▸ Problem to solve
Please restate the data word for word.

______________________________

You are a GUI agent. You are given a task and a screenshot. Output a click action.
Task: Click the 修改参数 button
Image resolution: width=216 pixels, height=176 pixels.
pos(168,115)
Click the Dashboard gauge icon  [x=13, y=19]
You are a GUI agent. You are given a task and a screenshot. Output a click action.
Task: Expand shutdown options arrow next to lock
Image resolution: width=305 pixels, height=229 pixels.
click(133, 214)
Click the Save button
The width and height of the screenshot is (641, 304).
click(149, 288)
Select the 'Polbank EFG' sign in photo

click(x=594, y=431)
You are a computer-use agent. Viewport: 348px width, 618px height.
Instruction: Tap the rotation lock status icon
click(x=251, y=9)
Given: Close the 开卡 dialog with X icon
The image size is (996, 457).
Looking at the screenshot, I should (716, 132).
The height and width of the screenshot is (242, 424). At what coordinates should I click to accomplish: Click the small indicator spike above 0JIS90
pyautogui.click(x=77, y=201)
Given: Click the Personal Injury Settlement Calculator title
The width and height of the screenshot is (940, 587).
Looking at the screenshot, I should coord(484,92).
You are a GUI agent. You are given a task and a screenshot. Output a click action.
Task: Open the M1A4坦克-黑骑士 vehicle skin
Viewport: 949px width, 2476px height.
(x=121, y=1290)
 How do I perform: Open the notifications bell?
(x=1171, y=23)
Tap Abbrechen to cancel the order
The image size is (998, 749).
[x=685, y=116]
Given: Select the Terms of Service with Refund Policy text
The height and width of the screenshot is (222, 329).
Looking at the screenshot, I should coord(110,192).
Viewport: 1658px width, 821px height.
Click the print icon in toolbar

______________________________

▸ Solution for this problem
You are a GUI agent. You are given a task and a screenshot. Output a click action.
Task: Click the 修改参数 button
Image resolution: width=216 pixels, height=176 pixels.
pos(168,115)
Click the Dashboard gauge icon  [x=13, y=19]
You are a GUI agent. You are given a task and a screenshot. Output a click action.
Task: Expand shutdown options arrow next to lock
Image resolution: width=305 pixels, height=229 pixels.
click(133, 214)
Click the Save button
The width and height of the screenshot is (641, 304).
click(149, 288)
Select the 'Polbank EFG' sign in photo

click(x=594, y=431)
You are a computer-use agent. Viewport: 348px width, 618px height.
Instruction: Tap the rotation lock status icon
click(x=251, y=9)
Given: Close the 开卡 dialog with X icon
The image size is (996, 457).
Looking at the screenshot, I should (716, 132).
The height and width of the screenshot is (242, 424). At what coordinates should I click to accomplish: Click the small indicator spike above 0JIS90
pyautogui.click(x=77, y=201)
Given: Click the Personal Injury Settlement Calculator title
The width and height of the screenshot is (940, 587).
Looking at the screenshot, I should coord(484,92).
You are a GUI agent. You are given a task and a screenshot. Output a click action.
Task: Open the M1A4坦克-黑骑士 vehicle skin
Viewport: 949px width, 2476px height.
(x=121, y=1290)
 How do I perform: Open the notifications bell?
(x=1171, y=23)
Tap Abbrechen to cancel the order
The image size is (998, 749).
[x=685, y=116]
Given: Select the Terms of Service with Refund Policy text
The height and width of the screenshot is (222, 329).
Looking at the screenshot, I should coord(110,192).
Viewport: 1658px width, 821px height.
Click the print icon in toolbar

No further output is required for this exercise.